→ **Description of the task**
With the records below as your source, retype each line exactly from the top down to the line that contains "Task: Click the Surface_Offset field", and include that line.

== Data shown

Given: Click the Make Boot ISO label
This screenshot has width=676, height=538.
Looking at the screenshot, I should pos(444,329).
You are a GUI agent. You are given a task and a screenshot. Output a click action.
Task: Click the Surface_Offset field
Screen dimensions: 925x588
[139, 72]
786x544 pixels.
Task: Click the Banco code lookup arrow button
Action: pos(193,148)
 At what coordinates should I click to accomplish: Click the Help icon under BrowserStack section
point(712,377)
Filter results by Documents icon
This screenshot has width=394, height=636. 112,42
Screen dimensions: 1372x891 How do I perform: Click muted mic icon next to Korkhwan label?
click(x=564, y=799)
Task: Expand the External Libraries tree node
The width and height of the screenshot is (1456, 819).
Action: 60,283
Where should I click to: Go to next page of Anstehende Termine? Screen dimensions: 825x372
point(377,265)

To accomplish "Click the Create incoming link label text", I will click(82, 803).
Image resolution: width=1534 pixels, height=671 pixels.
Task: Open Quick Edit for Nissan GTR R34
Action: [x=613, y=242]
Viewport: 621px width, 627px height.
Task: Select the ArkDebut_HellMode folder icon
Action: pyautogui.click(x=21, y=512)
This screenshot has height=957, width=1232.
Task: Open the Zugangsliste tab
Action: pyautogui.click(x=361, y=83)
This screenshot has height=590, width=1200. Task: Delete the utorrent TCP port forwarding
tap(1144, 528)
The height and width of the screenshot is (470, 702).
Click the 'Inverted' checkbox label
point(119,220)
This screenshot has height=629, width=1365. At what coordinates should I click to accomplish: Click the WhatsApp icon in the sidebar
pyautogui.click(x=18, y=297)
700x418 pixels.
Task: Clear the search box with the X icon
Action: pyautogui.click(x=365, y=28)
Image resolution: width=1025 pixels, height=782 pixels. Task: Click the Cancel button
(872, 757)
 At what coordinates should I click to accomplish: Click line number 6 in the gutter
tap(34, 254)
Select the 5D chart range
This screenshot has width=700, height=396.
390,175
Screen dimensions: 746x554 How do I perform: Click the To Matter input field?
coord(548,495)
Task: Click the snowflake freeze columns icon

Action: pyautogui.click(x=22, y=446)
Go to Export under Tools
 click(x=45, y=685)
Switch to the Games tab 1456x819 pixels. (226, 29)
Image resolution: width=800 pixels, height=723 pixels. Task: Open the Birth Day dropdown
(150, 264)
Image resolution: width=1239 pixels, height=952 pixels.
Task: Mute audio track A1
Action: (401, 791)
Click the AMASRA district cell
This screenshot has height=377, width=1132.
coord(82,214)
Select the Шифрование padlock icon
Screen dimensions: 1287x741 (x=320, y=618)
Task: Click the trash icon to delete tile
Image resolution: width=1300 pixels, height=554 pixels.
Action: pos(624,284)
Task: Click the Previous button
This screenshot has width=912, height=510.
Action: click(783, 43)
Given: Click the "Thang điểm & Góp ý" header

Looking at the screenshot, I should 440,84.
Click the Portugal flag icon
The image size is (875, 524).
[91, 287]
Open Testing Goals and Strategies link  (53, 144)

====

→ **Response box**
Given: Click the Make Boot ISO label
This screenshot has width=676, height=538.
Looking at the screenshot, I should pos(444,329).
You are a GUI agent. You are given a task and a screenshot. Output a click action.
Task: Click the Surface_Offset field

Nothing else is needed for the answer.